### Assignment
When a line in the entries below contains "profile", tally it; give the tally with nothing added.

[Collected data entries]
-- Opening Marker --
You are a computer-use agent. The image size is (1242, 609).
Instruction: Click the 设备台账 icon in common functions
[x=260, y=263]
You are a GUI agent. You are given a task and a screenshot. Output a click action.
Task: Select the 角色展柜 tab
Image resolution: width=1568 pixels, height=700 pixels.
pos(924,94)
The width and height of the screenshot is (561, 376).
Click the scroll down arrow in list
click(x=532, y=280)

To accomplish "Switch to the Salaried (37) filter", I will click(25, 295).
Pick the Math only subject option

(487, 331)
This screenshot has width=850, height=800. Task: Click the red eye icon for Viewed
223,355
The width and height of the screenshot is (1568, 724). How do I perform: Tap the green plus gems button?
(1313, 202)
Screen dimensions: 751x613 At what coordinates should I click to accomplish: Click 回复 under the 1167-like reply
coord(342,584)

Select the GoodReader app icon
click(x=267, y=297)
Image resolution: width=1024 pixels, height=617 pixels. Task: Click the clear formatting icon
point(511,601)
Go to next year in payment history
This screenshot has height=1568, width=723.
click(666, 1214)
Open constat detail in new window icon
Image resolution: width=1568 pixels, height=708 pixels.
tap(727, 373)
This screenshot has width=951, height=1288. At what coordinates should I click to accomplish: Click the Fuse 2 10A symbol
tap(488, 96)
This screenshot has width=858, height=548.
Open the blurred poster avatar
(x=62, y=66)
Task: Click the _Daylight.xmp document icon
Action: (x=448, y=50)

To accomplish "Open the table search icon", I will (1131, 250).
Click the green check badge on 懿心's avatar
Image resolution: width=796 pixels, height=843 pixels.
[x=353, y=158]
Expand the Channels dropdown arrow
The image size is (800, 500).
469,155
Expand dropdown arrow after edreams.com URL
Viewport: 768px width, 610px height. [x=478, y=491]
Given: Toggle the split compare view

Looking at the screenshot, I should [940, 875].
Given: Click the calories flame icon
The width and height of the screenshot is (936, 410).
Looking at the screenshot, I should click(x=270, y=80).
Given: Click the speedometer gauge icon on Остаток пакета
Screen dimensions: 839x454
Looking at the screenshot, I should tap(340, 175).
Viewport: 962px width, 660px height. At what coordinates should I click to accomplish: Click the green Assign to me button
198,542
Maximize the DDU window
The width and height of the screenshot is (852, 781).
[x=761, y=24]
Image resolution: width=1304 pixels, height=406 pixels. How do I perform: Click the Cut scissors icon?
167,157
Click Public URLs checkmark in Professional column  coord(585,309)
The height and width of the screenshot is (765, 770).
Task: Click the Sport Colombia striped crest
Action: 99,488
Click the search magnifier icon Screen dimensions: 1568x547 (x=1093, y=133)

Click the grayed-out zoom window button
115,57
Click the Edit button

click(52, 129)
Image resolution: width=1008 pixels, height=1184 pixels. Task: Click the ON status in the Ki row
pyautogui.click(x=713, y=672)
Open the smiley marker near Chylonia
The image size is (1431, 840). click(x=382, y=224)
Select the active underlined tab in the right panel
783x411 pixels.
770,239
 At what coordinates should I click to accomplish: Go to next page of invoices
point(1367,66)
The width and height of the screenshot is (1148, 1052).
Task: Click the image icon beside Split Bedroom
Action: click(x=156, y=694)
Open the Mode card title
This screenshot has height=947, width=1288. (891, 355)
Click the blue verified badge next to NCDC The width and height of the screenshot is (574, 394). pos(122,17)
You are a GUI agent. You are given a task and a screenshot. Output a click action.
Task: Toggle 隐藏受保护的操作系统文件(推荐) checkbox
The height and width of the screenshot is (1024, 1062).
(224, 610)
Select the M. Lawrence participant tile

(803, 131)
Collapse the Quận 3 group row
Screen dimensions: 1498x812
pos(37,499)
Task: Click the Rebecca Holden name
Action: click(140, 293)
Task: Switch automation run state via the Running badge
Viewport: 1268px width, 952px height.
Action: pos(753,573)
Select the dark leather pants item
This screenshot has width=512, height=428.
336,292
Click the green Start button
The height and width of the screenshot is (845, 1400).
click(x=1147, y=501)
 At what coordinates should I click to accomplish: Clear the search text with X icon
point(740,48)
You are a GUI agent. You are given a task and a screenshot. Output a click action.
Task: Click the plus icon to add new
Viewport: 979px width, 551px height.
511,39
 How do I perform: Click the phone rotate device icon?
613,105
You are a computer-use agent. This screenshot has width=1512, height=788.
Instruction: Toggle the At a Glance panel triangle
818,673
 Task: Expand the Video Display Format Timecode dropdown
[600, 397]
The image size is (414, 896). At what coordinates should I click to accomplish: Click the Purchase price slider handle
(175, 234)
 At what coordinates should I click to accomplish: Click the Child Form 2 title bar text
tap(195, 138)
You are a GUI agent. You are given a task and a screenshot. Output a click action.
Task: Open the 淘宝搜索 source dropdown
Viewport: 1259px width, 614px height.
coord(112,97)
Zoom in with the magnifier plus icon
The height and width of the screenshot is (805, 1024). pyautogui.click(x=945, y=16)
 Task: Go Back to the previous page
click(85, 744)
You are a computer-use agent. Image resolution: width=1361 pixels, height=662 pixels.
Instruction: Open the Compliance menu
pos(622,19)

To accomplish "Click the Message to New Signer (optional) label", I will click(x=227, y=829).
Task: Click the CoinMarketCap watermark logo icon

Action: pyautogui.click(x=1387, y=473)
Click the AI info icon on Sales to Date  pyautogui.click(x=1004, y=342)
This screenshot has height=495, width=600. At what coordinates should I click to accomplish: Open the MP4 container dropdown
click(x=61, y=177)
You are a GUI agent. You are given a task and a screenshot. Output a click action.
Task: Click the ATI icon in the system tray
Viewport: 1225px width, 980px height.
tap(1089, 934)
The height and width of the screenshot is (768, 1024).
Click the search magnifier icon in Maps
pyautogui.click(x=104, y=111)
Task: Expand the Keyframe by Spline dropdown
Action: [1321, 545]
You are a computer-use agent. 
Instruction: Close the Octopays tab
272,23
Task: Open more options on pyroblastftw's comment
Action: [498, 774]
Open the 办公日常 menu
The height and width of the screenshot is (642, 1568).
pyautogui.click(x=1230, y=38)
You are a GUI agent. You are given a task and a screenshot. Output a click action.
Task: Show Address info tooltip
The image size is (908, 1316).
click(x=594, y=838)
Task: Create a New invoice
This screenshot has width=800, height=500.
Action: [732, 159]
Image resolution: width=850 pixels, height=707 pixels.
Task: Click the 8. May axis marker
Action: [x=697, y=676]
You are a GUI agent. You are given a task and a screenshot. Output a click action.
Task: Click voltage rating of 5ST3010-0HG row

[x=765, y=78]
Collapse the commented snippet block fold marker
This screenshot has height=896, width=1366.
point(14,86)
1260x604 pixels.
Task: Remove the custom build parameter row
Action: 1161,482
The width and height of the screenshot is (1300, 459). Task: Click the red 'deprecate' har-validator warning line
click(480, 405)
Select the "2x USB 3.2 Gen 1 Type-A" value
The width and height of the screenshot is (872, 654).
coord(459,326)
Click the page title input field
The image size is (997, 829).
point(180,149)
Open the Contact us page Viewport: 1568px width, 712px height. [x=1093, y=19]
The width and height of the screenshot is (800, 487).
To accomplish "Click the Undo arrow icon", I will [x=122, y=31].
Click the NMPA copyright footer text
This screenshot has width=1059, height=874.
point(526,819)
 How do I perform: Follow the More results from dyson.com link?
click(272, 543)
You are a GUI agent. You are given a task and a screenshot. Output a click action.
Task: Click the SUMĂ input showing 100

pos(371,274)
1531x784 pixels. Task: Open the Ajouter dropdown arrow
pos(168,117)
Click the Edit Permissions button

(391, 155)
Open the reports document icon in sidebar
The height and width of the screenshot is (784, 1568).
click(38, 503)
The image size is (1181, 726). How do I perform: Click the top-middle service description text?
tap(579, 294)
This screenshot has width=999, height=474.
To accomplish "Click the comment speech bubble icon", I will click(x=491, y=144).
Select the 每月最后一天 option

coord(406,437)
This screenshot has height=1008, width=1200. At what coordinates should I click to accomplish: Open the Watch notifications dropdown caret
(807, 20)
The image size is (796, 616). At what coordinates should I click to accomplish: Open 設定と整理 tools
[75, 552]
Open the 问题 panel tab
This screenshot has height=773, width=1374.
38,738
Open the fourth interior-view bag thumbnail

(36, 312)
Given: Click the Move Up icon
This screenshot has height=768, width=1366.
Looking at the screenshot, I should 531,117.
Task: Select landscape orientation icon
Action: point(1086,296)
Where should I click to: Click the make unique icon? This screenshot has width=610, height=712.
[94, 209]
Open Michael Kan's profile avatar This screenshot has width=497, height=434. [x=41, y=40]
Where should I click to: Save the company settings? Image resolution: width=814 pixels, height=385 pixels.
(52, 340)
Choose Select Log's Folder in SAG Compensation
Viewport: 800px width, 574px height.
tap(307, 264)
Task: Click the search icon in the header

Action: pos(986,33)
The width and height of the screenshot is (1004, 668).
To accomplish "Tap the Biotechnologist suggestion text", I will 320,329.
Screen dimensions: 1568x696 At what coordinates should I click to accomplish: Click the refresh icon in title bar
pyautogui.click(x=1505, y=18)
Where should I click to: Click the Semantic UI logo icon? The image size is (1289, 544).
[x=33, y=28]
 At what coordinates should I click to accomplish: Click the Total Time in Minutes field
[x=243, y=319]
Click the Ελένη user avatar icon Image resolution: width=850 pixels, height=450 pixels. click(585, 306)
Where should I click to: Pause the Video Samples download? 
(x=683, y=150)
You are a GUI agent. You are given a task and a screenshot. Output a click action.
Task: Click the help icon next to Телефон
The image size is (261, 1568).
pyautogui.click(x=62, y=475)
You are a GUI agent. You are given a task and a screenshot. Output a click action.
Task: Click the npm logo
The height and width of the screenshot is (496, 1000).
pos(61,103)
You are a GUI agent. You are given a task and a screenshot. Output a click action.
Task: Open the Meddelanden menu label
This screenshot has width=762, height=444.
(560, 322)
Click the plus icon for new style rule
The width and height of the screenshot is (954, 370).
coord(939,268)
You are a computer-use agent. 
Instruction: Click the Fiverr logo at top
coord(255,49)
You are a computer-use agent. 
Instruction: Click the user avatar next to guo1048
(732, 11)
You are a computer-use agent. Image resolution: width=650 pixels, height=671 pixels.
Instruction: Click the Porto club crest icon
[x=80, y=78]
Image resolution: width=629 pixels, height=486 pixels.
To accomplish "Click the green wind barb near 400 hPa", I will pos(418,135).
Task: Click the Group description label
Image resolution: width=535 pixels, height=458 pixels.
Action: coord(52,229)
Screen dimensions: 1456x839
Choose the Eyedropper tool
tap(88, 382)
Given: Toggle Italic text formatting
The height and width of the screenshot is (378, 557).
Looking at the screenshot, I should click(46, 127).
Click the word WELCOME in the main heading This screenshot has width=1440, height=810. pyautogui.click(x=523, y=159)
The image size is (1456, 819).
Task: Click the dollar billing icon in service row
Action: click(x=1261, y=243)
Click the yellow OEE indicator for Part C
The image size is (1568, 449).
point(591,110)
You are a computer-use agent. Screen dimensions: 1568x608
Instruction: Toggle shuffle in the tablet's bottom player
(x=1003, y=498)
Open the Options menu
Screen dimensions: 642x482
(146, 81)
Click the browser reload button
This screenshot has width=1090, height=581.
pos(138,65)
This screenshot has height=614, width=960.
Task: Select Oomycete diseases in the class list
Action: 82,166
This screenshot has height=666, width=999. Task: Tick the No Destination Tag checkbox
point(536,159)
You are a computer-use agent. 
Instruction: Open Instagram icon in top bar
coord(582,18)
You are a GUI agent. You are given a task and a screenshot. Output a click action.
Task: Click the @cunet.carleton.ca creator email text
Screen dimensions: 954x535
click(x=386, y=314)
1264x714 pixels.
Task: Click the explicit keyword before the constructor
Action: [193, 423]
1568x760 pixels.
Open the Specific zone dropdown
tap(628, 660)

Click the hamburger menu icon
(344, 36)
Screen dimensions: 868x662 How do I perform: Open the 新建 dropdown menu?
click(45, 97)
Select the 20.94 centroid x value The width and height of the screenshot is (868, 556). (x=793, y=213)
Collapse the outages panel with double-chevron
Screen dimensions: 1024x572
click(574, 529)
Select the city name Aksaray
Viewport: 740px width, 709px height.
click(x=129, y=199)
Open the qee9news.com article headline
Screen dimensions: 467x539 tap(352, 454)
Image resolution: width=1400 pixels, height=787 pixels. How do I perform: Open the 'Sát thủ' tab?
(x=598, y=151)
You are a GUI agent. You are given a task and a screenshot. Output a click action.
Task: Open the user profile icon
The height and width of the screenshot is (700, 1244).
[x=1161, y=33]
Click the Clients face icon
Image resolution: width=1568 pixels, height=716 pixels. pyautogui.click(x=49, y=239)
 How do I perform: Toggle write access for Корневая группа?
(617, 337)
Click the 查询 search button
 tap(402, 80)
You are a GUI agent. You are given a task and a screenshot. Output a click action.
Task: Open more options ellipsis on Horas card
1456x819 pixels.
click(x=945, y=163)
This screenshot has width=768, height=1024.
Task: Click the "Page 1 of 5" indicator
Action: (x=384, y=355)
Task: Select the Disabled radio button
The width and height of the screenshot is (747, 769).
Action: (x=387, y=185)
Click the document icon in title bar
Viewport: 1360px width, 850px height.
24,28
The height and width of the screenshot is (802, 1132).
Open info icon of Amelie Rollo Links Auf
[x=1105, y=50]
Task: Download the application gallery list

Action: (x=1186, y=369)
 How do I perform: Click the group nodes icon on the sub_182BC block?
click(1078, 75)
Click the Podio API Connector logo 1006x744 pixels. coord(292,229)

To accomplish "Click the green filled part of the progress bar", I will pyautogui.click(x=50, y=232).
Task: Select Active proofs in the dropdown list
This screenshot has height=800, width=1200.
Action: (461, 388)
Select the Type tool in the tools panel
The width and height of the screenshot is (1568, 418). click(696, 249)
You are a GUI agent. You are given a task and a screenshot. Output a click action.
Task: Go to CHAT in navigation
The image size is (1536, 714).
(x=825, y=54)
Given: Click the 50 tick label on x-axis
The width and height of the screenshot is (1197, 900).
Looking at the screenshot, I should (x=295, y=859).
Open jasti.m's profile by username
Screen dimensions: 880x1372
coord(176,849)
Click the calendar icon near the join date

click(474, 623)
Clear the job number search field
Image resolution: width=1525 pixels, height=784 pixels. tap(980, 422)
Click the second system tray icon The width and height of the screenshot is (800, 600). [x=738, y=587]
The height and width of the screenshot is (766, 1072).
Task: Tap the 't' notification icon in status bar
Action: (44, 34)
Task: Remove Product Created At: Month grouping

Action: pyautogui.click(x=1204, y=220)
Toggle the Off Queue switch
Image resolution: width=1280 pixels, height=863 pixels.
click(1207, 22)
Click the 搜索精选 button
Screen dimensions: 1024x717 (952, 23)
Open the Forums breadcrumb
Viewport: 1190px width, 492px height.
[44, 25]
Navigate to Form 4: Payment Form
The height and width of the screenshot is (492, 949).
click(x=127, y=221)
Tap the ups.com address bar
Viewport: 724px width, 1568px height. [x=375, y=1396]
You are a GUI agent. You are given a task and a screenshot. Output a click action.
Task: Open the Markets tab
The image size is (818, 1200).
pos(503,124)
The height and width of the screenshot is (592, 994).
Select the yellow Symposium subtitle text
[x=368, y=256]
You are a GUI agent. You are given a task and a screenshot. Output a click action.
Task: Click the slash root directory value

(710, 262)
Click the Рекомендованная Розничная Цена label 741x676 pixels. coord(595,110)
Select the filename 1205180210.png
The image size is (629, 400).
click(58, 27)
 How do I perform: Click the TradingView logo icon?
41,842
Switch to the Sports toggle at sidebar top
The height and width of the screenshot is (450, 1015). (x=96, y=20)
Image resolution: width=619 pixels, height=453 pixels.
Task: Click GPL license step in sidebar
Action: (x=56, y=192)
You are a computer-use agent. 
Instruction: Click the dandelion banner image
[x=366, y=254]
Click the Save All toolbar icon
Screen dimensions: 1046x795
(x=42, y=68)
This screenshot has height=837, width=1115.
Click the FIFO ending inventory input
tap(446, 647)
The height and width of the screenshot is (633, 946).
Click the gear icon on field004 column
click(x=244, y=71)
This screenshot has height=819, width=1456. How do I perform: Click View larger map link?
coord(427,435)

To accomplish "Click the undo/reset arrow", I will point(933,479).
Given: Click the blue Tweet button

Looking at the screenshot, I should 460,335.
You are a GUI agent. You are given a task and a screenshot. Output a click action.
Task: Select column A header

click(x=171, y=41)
-- Closing Marker --
### Result below
3